WHAT THE TASK ASKS: Look through the entries below and count the lines that contain "card". Reply with that number only.

RECORDED DATA:
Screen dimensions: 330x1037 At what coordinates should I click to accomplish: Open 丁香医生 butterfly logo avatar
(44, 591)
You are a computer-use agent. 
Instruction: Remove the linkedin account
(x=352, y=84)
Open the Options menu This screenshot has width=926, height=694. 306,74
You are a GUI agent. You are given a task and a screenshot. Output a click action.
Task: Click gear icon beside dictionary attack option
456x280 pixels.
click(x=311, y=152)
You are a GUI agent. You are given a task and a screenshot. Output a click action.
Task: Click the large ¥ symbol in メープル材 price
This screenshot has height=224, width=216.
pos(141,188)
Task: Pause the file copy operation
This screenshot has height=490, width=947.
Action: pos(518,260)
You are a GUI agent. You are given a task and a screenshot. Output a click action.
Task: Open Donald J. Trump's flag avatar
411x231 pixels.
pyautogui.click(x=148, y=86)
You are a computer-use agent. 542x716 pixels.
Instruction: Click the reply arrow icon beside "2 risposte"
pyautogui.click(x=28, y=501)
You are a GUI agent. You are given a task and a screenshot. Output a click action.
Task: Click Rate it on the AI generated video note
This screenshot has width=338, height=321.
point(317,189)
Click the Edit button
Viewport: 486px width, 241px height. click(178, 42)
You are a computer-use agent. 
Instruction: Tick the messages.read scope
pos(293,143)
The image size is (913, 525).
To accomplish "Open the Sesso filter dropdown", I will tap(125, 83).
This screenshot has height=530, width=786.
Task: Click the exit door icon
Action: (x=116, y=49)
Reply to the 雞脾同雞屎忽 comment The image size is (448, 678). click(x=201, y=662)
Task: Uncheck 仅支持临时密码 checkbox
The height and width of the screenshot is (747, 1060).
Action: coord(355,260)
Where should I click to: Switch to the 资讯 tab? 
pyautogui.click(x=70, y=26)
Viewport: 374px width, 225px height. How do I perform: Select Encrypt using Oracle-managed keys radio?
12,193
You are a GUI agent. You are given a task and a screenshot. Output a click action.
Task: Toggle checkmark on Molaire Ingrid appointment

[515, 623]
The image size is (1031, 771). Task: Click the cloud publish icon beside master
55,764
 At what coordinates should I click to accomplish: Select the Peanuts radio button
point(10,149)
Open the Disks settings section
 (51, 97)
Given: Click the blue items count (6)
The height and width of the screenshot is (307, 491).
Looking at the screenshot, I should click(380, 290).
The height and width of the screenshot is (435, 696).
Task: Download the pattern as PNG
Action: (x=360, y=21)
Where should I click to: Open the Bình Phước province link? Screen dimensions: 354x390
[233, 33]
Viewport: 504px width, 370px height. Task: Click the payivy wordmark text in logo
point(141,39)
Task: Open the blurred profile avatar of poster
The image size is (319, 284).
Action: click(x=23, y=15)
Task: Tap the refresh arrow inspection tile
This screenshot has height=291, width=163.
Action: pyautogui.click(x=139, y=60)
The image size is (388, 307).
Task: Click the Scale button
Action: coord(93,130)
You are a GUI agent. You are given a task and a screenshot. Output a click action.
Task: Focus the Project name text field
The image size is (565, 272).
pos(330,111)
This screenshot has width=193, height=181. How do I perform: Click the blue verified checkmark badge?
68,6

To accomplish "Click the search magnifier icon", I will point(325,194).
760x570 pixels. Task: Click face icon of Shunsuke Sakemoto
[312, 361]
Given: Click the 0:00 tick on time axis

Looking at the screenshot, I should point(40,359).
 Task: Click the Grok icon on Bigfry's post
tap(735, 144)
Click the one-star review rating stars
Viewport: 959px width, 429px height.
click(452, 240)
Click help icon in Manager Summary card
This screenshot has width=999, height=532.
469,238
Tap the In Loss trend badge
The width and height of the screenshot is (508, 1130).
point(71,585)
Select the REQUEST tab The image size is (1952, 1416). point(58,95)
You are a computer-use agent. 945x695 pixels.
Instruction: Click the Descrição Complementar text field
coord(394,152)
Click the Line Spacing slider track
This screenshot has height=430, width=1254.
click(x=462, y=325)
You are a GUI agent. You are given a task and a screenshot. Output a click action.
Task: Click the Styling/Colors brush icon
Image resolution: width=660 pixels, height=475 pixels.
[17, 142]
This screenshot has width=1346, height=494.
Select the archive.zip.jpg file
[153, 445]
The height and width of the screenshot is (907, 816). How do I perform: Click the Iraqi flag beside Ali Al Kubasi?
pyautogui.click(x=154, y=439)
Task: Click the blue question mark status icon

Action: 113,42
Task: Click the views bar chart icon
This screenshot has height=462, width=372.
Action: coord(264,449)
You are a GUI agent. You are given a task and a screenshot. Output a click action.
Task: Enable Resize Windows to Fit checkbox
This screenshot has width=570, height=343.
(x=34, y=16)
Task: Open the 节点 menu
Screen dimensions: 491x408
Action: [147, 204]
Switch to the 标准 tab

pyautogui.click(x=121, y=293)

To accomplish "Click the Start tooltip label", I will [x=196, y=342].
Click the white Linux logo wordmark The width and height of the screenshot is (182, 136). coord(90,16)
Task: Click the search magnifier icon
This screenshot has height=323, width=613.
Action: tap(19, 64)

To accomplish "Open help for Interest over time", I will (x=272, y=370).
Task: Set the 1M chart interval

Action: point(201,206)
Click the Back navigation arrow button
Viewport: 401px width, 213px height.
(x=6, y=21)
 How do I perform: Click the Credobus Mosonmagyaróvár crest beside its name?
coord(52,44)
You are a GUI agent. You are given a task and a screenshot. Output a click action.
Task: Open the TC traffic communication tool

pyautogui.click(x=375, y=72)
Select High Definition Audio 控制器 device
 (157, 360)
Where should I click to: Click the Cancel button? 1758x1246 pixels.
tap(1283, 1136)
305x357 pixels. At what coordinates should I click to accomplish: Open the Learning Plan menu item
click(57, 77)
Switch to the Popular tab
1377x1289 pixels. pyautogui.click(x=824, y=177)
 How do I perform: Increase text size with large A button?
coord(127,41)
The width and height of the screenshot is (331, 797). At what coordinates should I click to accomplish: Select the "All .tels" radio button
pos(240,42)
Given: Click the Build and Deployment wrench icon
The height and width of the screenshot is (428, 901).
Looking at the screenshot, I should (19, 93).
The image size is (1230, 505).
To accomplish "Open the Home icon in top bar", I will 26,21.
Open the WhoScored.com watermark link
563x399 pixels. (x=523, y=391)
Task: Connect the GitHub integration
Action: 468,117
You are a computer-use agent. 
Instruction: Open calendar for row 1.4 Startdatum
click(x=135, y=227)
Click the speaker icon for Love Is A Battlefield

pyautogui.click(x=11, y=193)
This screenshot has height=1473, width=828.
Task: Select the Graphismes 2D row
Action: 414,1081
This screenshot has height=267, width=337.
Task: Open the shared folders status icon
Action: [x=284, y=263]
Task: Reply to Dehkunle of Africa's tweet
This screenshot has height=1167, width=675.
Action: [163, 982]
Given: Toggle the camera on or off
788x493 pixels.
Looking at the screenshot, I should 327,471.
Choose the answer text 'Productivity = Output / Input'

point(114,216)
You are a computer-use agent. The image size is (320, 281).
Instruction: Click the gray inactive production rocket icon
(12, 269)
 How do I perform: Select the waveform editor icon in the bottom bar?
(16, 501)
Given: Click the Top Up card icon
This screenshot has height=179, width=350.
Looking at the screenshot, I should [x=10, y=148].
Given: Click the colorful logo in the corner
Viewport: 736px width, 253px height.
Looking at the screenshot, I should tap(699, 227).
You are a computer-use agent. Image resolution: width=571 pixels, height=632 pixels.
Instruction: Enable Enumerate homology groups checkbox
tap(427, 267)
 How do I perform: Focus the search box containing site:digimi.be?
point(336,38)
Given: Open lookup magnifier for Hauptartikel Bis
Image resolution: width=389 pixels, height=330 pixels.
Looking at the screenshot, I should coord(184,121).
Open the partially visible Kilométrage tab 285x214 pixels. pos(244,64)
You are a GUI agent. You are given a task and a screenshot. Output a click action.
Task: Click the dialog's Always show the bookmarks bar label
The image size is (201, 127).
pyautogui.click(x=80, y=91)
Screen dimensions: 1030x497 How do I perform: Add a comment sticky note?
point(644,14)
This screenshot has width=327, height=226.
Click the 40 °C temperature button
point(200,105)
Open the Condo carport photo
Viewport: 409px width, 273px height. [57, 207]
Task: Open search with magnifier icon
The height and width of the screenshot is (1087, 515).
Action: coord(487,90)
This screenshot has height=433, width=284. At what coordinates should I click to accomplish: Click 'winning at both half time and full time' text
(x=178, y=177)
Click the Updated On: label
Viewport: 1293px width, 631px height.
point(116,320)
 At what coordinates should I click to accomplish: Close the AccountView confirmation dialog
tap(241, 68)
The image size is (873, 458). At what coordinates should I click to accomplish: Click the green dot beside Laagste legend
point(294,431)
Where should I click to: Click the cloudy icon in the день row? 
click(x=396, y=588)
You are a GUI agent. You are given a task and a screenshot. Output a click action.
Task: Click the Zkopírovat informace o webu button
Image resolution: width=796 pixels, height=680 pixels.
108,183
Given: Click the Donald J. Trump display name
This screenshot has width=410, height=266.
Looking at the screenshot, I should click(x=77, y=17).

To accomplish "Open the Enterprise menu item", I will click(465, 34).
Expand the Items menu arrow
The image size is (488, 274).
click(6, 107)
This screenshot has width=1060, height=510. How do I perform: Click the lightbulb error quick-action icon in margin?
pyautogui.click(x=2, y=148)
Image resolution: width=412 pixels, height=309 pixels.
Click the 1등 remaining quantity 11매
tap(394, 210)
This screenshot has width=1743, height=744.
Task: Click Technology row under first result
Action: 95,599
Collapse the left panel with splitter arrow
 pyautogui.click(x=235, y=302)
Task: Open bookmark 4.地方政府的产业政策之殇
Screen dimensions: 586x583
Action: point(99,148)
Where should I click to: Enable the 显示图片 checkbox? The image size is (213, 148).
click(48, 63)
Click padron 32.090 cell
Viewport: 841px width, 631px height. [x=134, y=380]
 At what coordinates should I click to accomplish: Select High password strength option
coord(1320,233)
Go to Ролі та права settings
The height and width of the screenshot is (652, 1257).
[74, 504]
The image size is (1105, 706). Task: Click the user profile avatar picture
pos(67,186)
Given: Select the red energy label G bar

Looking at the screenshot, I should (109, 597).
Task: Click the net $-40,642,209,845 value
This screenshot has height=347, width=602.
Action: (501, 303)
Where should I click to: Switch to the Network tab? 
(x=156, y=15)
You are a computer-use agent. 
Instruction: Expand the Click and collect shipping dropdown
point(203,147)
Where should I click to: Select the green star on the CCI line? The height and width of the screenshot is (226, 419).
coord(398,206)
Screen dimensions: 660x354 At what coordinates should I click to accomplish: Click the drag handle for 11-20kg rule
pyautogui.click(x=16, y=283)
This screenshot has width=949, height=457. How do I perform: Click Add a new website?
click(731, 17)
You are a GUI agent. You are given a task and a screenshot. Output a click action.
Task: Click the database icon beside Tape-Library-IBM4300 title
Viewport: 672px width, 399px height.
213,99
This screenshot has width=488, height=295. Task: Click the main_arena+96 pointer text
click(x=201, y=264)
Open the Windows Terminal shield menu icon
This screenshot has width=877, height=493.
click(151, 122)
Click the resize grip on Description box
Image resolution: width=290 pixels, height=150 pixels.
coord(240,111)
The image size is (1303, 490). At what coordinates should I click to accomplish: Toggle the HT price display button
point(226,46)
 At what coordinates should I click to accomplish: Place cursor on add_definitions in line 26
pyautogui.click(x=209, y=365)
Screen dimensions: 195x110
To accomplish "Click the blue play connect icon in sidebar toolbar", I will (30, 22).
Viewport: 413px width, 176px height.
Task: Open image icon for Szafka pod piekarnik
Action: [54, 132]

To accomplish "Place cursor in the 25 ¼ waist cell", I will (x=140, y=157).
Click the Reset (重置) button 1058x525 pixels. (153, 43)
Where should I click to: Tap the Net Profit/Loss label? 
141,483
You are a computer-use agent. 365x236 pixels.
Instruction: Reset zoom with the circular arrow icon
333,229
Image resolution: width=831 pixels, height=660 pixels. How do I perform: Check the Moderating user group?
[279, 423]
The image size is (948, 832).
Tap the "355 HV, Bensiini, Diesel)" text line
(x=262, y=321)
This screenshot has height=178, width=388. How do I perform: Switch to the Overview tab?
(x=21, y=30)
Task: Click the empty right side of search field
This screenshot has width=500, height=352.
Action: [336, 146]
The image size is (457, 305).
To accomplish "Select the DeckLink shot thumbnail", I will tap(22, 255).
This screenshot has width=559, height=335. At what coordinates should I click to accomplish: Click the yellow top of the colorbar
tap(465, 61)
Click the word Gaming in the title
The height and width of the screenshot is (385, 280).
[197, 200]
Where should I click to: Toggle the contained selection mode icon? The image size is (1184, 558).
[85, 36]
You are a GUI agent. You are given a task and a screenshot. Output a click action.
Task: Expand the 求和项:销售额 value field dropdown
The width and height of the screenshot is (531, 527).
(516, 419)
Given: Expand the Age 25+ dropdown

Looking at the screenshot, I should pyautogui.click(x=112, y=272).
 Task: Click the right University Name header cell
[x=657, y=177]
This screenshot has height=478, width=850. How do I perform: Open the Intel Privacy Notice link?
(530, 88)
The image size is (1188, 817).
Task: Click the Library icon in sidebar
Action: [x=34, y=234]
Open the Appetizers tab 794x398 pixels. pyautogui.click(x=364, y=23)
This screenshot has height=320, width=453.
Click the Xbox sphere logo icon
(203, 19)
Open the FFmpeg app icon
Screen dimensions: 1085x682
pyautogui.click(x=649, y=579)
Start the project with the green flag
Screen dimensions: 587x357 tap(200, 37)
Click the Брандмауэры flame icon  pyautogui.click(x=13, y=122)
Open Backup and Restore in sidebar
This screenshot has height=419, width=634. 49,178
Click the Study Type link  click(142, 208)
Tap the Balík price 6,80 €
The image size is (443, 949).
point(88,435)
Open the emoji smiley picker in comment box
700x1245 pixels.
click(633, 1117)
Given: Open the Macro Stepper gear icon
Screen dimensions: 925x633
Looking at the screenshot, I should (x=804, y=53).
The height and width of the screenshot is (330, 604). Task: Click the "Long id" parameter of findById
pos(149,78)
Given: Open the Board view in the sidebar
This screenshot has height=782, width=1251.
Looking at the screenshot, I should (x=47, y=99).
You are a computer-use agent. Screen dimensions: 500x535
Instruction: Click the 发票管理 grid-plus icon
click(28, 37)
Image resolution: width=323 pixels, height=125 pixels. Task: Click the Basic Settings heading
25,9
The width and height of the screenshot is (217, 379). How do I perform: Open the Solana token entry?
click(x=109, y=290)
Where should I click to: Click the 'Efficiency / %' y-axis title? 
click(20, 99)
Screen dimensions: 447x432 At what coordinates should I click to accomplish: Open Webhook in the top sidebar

ANSWER FOR THE TASK: 2